• _Exercise_: For this exercise, output exactly and only the lines running from the one with "Click the Broadcasts megaphone icon" through the final line of the data below, without pictures.

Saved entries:
★ ★ ★ ★

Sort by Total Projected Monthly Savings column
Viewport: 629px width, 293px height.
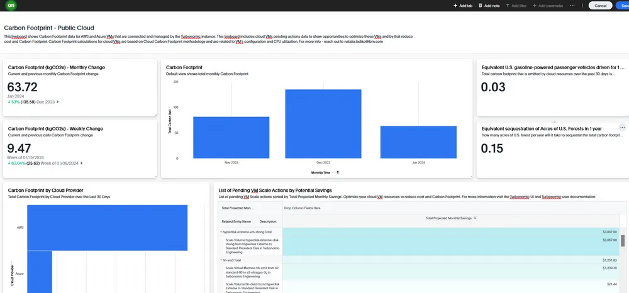click(x=475, y=218)
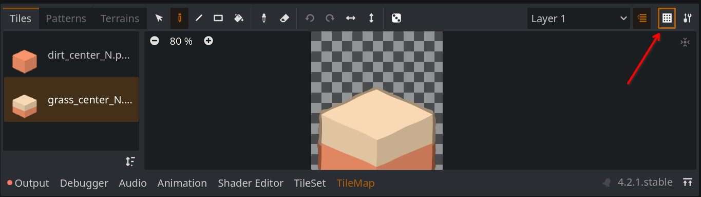Select the Bucket fill tool
Screen dimensions: 701x197
[238, 18]
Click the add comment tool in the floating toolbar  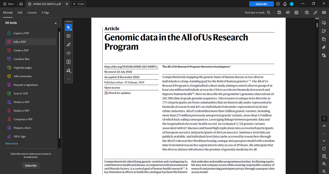click(68, 36)
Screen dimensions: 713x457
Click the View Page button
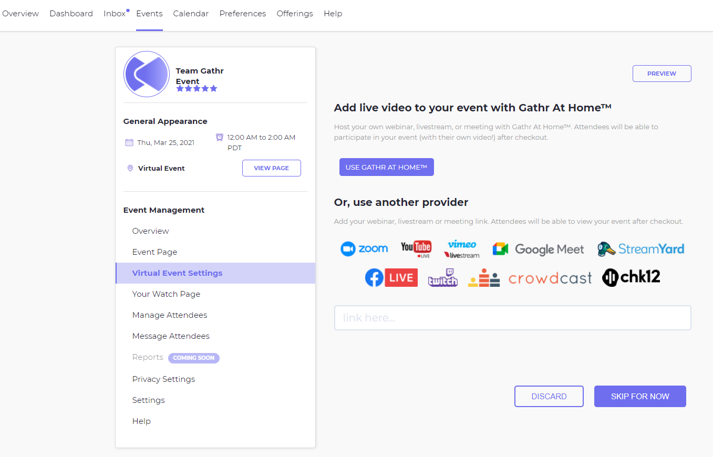(271, 168)

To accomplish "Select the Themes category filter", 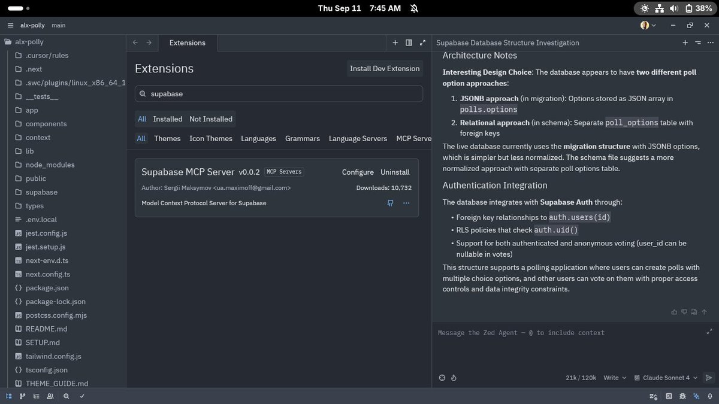I will tap(167, 138).
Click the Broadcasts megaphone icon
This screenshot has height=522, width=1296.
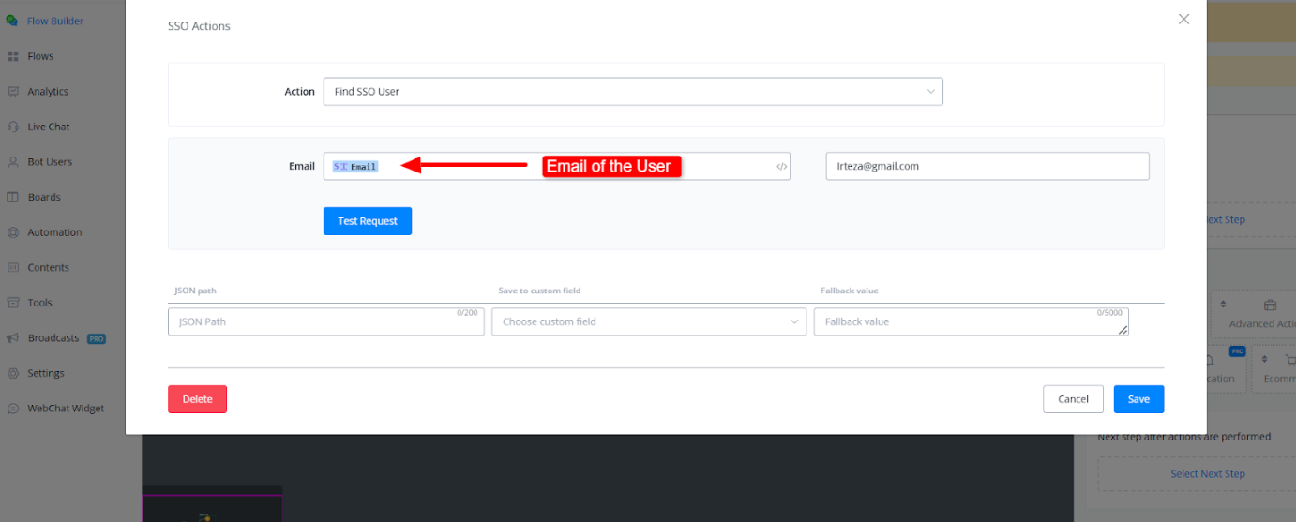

★ ★ ★ ★

• _Response_:
Click the Broadcasts megaphone icon
This screenshot has height=522, width=1296.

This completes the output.